Summer inspection programme begins.
Bee inspectors have started their second summer programme of inspections and surveillance across Scotland to gain a better picture of honey bee health.
These programmes follow on from the bee disease outbreaks of European Foulbrood (EFB) and American Foulbrood (AFB) in 2009 and will allow experts to understand more about the diseases and husbandry factors affecting honey bee health in Scotland.
Following laboratory diagnosis by Science and Advice for Scottish Agriculture, tests have recently confirmed EFB in apiaries in Perthshire and West Lothian – both sites have previously been infected in the last four years.
The movement of honey bees and related equipment into or out of the affected sites are prohibited to halt the spread of the disease.
Commercial beekeepers, who have been authorised by the Scottish Government to carry out their own inspections after completing a training event, are also taking part in the checks.

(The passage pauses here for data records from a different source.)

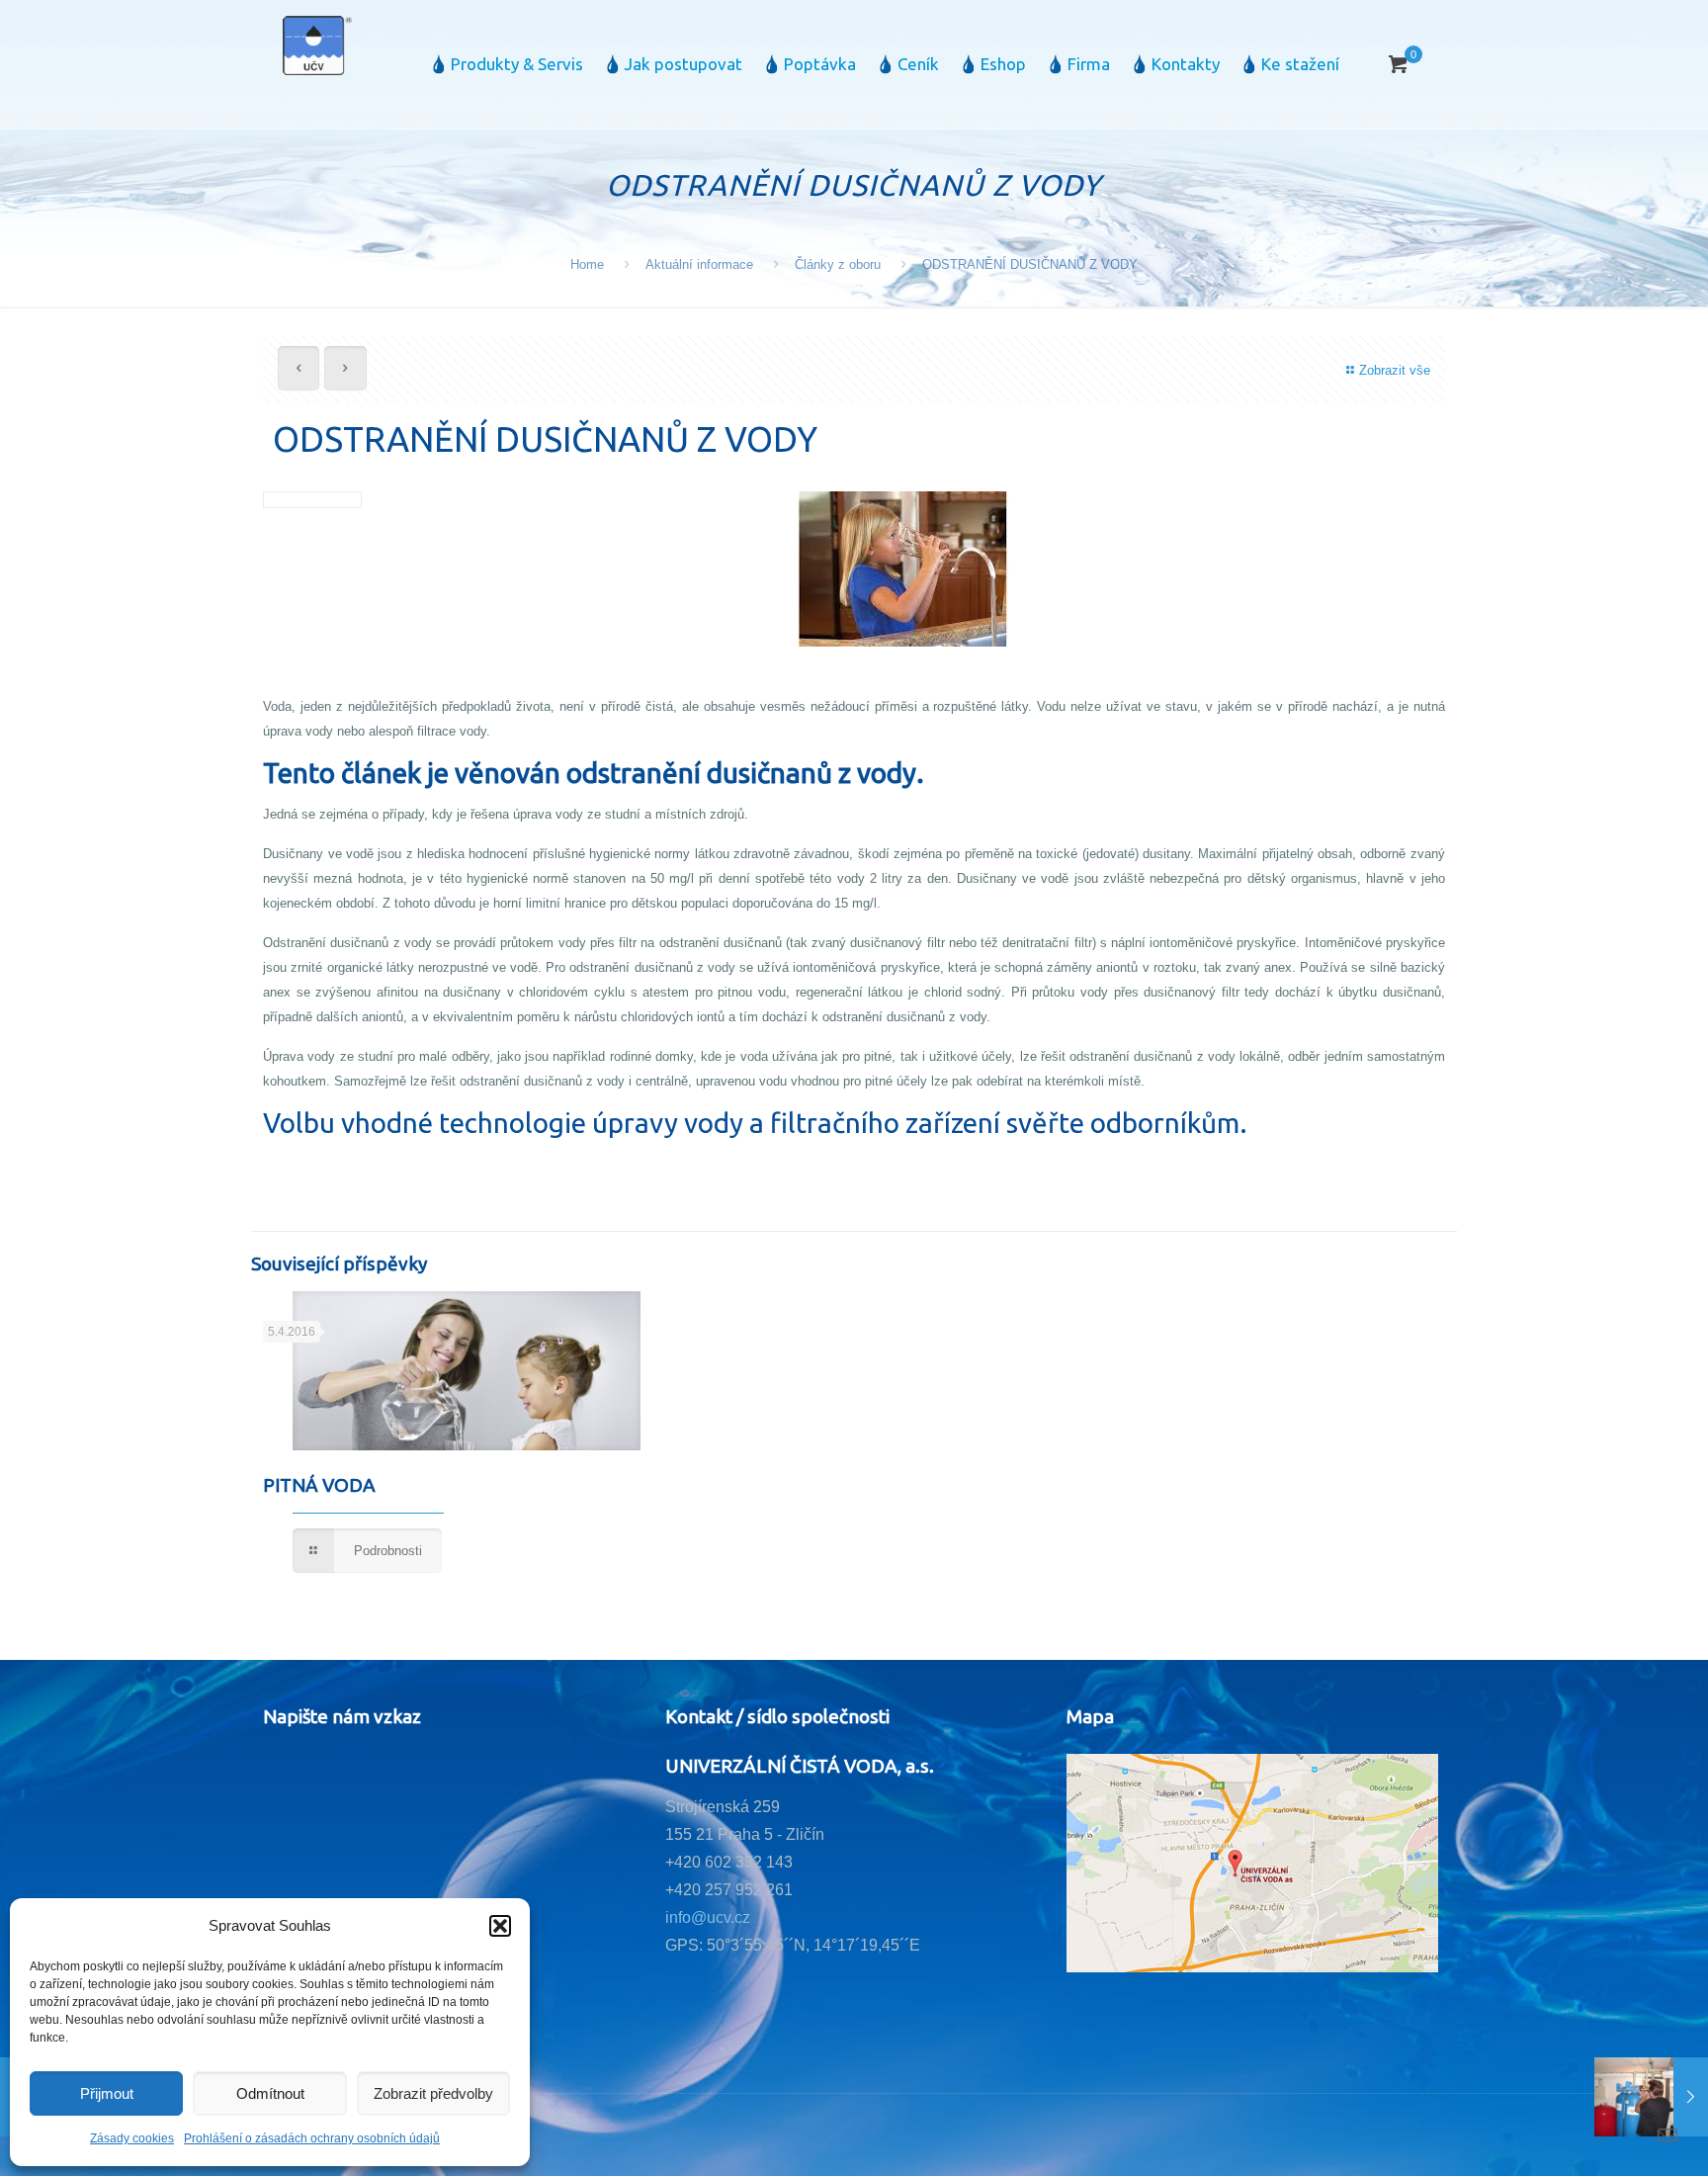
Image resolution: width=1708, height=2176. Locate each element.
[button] (500, 1926)
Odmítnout (270, 2093)
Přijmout (106, 2093)
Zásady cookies (132, 2138)
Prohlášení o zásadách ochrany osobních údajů (312, 2138)
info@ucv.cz (707, 1917)
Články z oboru (838, 264)
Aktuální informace (699, 264)
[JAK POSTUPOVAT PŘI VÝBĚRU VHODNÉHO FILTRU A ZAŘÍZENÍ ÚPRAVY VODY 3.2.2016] (1651, 2096)
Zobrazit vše (1394, 370)
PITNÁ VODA (319, 1485)
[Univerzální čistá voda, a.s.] (317, 44)
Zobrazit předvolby (433, 2093)
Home (587, 264)
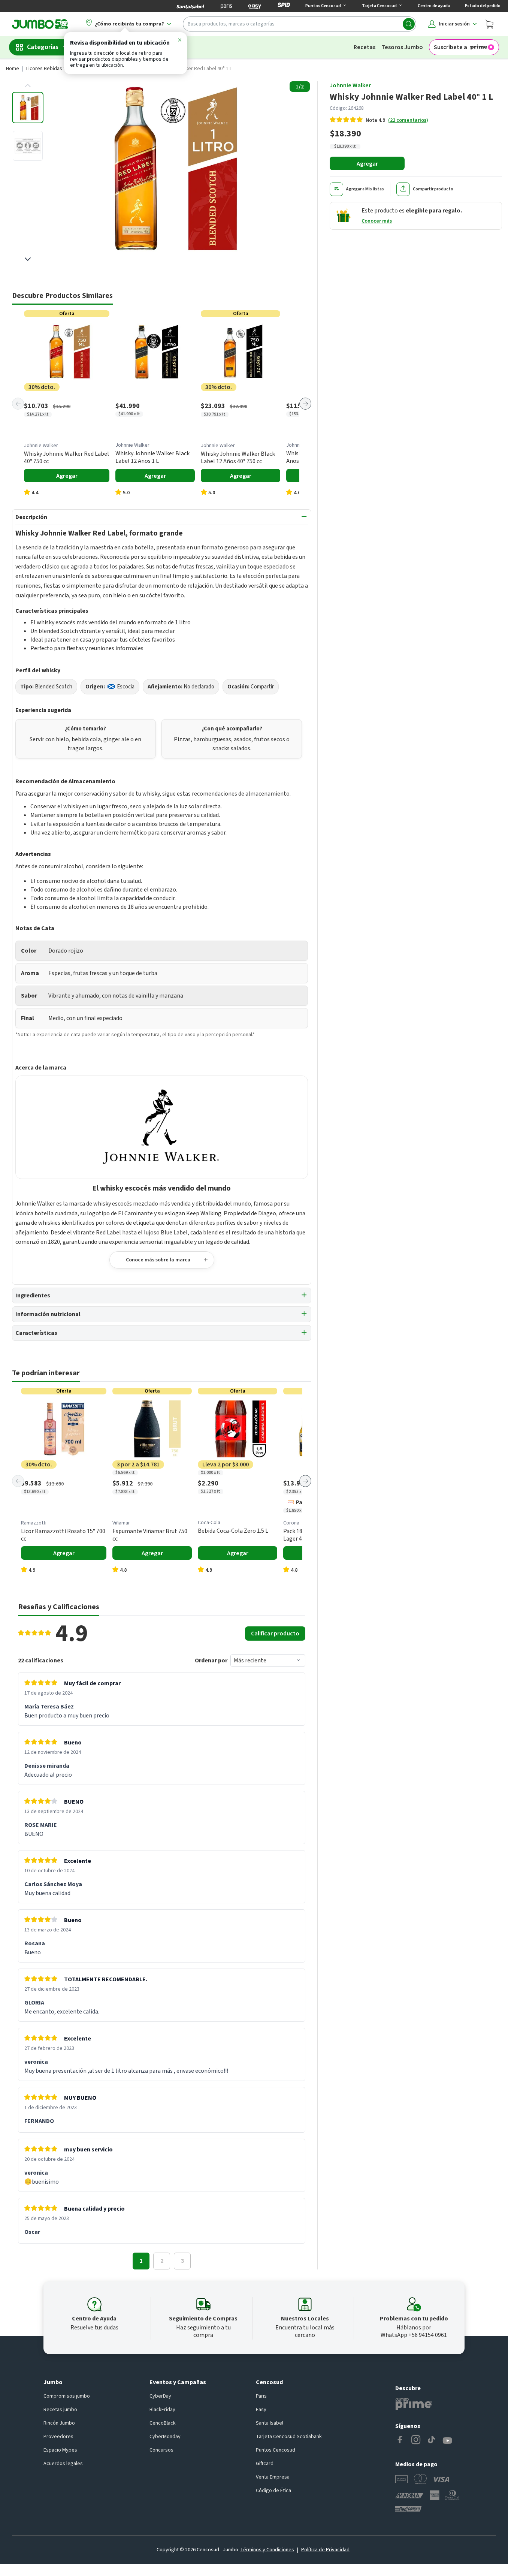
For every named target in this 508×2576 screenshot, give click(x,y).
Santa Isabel (269, 2423)
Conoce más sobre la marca (158, 1260)
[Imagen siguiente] (27, 258)
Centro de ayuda (434, 6)
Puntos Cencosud (275, 2450)
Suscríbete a (450, 47)
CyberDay (160, 2396)
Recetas (364, 47)
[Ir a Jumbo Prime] (413, 2404)
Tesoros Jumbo (402, 47)
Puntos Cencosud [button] (323, 6)
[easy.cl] (255, 6)
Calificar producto (275, 1633)
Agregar (367, 164)
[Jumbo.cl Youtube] (447, 2441)
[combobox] (299, 23)
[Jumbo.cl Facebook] (400, 2441)
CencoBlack (162, 2423)
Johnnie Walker (350, 85)
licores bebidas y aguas (53, 68)
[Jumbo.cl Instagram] (416, 2441)
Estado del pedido (483, 6)
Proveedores (58, 2436)
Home (12, 68)
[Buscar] (409, 24)
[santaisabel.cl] (190, 6)
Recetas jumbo (60, 2409)
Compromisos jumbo (66, 2396)
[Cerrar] (179, 41)
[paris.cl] (226, 6)
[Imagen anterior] (27, 85)
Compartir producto (433, 189)
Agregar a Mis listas (365, 189)
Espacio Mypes (60, 2450)
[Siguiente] (305, 404)
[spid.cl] (284, 6)
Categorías (42, 47)
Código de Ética (273, 2490)
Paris (261, 2396)
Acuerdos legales (63, 2463)
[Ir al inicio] (40, 24)
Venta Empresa (273, 2477)
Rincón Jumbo (59, 2423)
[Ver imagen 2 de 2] (28, 146)
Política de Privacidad (325, 2550)
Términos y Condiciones (267, 2550)
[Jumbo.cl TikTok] (431, 2441)
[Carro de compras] (489, 23)
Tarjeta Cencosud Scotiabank (289, 2436)
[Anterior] (18, 404)
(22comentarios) (408, 120)
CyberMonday (165, 2436)
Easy (261, 2409)
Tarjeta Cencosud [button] (379, 6)
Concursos (161, 2450)
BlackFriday (162, 2409)
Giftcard (264, 2463)
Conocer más (377, 221)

All beekeepers are being urged to be vigilant for signs of the disease, to maintain good husbandry practices and to notify any suspicion of disease to BeesMailbox@scotland.gsi.gov.uk.
Keepers are also being urged to register on the national bee database BeeBase to access up-to-date information on the control of EFB and AFB and bee related issues.
EFB and AFB are notifiable diseases under The Bee Diseases and Pests Control (Scotland) Order 2007, which prohibits the removal of hives, bees, combs and appliances from the affected premises except for submitting samples for laboratory tests.